1 社会教育の必要性
 

 本県は東北地方の中での行政面で中心を成す存在として発展して来た。これは一重に、経済の効率的発展の手法としての三大都市圏特に首都圏への集中という国家政策の中で、地方レベルでも中核都市への集中が発生し、その結果としての仙台市の膨張によるものである。

 

 これは東北他県の状況を見れば明らかである。宮城・福島を除く各県においては、若年層の首都圏等への流出により、経済活力を失い過疎化が進行し、高齢化する人口を支え切ず崩壊の危機に瀕しているコミュニティーも多く存在する。このことは本県においても他人事ではなく、特に沿岸部おいては危機的な問題となっている。この解決策としてはどのような方策が有効であろうか。

 

 地域経済の発展形態としては、大別すると次のに種類に分けられる。一つは、大都市を中心としその日常的経済圏の一端として発展する形態で、東京を中心とした首都圏はもちろん、三大都市圏や、仙台のような地方中核都市圏がこれに該当する。もう一つは、地場産業が大きく成長しひいては地域経済の発展に結び付く自立発展型の形態で北陸地方や、信越四国北部等に顕著な形態である。

 

 第一形態については、従来の経済成長を追及する国家政策の帰結として形成されて来たが、経済圏外との経済格差の発生若しくは経済圏外の経済的疲弊や、人口の過度の集中による人間性の破壊と言った問題が発生している。第二形態においては、その発展の要因としては、歴史的な地場産業の強さの外、教育県であると言った要素が考えられる。この形態は、近年頓に各雑誌でもっと豊かな県として北陸各県が上げられるように評価を受けている。ただ問題としては、生活の豊かさはあるものの、都市的魅力の乏しい地域においては、都市部への若年層の流出を招いている。  

 

 先にも述べたとおり、本県は仙台市の都市化により言わば他力本願的に成長して来たと言える。その結果として県内における経済格差が発生し大きな課題となっている。近年の議論は、仙台都市圏への投資を抑制し、その部分を他の地域へ振り分けるべきと言ったものである。しかし、投資を乗数効果的に生かす地域の基盤がなければ、仙台都市圏へ投資した場合と比しその経済効果は非常に小さいものなり、トータルで考えた場合経済的にロスを生じるおそれがある。最悪の場合、仙台都市圏の魅力を殺ぎ、県内全体としての相対的経済後退をもたらす可能性もありうる。しかし、県内における経済格差は放置できない問題である。その解決策としては、投資とともに、投資を生かす方策、つまり投資を行かせる人材の育成・高等教育が必要である。  

その手段としては、高等教育だけがすべてでないことは確かである。
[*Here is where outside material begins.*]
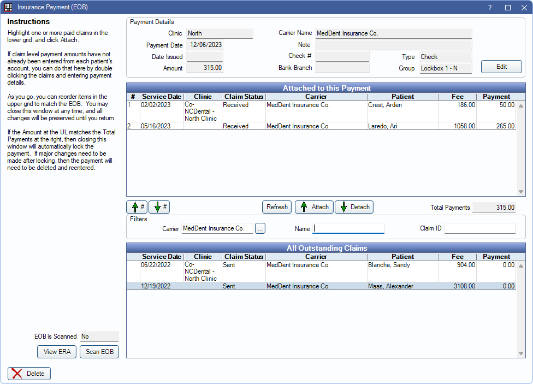
Task: Open the carrier picker ellipsis button
Action: coord(260,229)
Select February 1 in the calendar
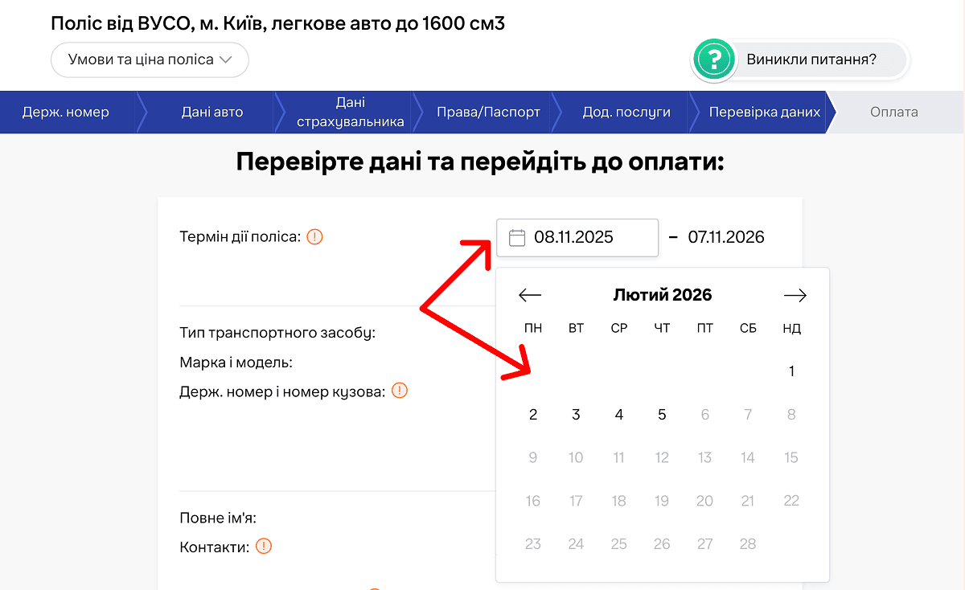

しかし、全国レベルや国際レベルでのこの厳しい競争社会の中を生き抜く地場産業を担える人材には、広い視野と先見性が重要であり、これは高等教育により知識や見聞を広めることにより培うことができるものである。現在の宮城県は、地理的・歴史的に中途半端に豊かであったため井の中の蛙的側面が強い。しかし、国際化の進展と相俟って各地域において経済的社会的自立へのうねりが高まりつつある。それゆえ、本県も厳しい地域間競争にさらされつつあり、地域経済力の強化を怠れば経済的な疲弊がもたらされる危険性がある。  

 

 本県においては、東北大学を初めとして他の地方経済圏と比較して、比較的多くの高等教育機関がある。その一方、大学進学率が低く学生には県外出身者が多く有力な地場産業もないため多くの人材が出身地へのUターンしたり、三大都市圏の有力企業へ流出している。この傾向は、関係者の多大な努力にもかかわらず、今後も大きな変化はないものと考えられる。現状においては、有力な人材が少ないため有力な地場産業が育たず、有力な地場産業ないため有力な人材が流出するというジレンマ状態にあると言える。さらに、本県の新卒者の大学進学の傾向は今後も大きな変化はないものと考えられる。このジレンマから抜け出すためには、県の施策として、実社会の中で活躍している人々の中から地域における先導的人材を育成し、なおかつ社会教育を欲している人々の要望に応えるため、高等教育機関として主に社会人を対象とした大学を設置することが必要である。